Il y a pourtant de l’idée avec cet épisode passé – le coup d’état de Pinochet et la mort subséquente d’Allende – que l’on revisite dans un futur indéfini avec des données, des personnages, un regard et le recul, cynique, actuels. Il y a aussi de l’idée dramaturgique avec ces ministres du président qui, à plusieurs reprises, poussent ce dernier à revoir sa copie pour l’enregistrement de ce qui pourrait être son ultime allocution, des ministres qui vont également le pousser à revoir son destin – et si l’histoire pouvait être réécrite par un renoncement, celui du pouvoir, pour éviter à tous un bain de sang ? –. Ainsi le théâtre fait et se joue du théâtre et en cela, il y a même de l’originalité dans ce que nous propose la compagnie chilienne La Re-sentida (« le ressentiment ») par rapport au théâtre sud-américain qui nous a habitués à être autant politique que narratif : ici on joue plus qu’on ne raconte. Le texte pouvait donc laisser augurer une belle mise en scène mais sur le plateau, le théâtre s’abîme plus qu’il ne se met en abyme et le fantasque des variations sur un même thème passe pour foutraque parce que tout se fait en force, sans nuance, sans légèreté et toujours tambour battant, dans un rythme égal et effréné qui nivelle toutes ces subtilités que convoque pourtant le texte. La compagnie ne se laisse et ne nous laisse que trop peu de répit pour nous embarquer.

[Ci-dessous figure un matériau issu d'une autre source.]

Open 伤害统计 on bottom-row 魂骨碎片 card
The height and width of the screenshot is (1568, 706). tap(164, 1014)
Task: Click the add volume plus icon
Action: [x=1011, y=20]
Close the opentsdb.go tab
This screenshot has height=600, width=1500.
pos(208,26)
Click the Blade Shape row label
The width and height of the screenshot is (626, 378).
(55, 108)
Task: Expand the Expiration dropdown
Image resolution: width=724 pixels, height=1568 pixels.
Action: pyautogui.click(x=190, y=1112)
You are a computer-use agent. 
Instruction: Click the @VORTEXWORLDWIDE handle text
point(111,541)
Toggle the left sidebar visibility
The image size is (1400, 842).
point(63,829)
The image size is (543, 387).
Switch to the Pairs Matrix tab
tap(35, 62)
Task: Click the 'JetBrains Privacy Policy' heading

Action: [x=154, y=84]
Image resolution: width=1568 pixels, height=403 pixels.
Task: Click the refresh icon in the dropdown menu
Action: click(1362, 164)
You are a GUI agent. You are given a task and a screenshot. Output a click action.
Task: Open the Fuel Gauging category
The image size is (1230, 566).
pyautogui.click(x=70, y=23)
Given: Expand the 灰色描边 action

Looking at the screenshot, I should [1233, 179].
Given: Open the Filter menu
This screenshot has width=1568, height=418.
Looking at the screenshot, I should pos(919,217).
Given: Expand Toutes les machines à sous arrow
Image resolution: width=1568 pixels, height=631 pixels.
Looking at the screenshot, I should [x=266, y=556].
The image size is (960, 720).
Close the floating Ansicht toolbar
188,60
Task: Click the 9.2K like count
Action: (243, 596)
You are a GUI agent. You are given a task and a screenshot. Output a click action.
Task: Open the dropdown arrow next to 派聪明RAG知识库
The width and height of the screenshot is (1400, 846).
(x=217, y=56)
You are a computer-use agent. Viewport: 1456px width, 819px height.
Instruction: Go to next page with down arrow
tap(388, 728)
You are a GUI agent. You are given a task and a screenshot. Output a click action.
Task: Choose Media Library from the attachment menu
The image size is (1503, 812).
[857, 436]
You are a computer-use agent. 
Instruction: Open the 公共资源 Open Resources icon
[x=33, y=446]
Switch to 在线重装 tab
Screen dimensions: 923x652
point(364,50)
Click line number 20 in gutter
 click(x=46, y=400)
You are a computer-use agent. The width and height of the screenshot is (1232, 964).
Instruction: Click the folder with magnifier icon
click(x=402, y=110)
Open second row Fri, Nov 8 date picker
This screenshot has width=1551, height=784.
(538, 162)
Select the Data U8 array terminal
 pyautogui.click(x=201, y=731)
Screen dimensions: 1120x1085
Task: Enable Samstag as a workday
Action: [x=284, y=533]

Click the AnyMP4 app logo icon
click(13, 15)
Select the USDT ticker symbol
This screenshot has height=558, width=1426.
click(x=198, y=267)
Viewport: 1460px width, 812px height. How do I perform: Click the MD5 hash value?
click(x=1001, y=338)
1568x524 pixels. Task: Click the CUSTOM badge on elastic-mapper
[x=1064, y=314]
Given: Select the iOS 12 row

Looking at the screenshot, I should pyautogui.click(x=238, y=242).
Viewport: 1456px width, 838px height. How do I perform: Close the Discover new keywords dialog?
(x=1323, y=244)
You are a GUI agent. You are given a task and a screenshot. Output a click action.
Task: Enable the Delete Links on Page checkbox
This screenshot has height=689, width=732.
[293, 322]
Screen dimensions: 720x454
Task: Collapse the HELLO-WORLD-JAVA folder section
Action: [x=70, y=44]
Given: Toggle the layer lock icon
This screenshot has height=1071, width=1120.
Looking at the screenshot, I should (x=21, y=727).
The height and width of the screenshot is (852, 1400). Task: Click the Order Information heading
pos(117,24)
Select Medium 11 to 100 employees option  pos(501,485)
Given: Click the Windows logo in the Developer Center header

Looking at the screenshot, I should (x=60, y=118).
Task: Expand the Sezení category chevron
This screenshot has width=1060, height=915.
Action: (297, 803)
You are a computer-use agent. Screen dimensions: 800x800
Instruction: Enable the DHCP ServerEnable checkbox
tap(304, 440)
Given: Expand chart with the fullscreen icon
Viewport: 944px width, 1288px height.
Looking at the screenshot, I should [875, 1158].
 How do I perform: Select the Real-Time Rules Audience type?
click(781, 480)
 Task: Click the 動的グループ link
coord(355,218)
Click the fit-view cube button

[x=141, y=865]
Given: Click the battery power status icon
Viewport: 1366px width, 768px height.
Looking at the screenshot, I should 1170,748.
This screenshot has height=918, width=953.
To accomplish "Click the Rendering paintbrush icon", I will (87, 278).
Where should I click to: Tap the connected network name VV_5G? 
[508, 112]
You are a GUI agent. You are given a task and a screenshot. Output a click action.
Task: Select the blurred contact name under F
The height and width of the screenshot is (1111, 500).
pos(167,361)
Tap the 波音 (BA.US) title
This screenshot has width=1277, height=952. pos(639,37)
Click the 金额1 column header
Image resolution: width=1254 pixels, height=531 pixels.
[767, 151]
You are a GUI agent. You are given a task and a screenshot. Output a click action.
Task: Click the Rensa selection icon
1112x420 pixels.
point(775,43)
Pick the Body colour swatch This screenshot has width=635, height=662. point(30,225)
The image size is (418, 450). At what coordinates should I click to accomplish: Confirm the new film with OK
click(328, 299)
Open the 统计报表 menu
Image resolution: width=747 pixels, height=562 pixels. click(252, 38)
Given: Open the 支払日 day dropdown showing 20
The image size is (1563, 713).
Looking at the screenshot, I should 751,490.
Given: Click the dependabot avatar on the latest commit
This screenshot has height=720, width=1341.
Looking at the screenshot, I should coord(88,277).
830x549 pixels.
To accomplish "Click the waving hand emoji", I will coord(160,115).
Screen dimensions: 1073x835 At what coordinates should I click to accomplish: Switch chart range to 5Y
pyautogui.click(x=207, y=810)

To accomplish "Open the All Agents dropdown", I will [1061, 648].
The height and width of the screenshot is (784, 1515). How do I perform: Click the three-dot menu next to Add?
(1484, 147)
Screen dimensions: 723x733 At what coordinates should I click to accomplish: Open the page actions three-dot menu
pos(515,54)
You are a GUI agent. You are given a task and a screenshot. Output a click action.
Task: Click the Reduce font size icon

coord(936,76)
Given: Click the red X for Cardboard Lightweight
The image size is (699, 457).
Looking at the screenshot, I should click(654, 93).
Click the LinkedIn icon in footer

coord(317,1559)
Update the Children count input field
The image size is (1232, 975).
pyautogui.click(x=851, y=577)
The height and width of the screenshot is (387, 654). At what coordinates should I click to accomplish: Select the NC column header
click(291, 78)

C’est d’ailleurs lors des rares moments d’accalmie, qui correspondent parfois à un temps d’interaction avec le public, que l’on est saisi par les comédiens et que l’envie de fuir ce bruit et cette fureur nous quitte. Lorsqu’on nous présente Roberto, le public est proprement pris à partie et impliqué dans le sort de ce personnage, de façon à la fois très embarrassante – en particulier pour un spectateur ; si vous êtes en bout de rang, bon courage… – et salutaire. Lorsqu’une petite fille, faite d’un bois tendre, apparaît, la poésie du moment touche. Las, la tornade n’est jamais loin qui fait à nouveau irruption et balaie dommageablement ces beaux instants.
L’idée, on l’a pourtant bien comprise : montrer des personnages politiques grand-guignolesques loin des modèles à la Allende ou Che Guevara que l’on a quasi sanctifiés pour ne pas dire sanctuarisés. Par cette approche farcesque, on veut montrer ce qui est au plus près de ce que l’on perçoit volontiers comme une désastreuse réalité. D’accord, d’accord… Mais la dénonciation, pour être véritablement audible, peut aussi se faire dans un jeu plus fin, moins nerveux et survitaminé, à l’instar de celui de Rodolfo Pulgar qui incarne le président et dont la modération, même dans le cri, constitue une planche de salut dans ce déferlement quasi constant de hurlements.
Si la pièce avait pris le temps de se poser, y compris dans les moments de crise et de tension, elle eût certes été plus longue mais elle nous aurait paru plus courte et même trop courte.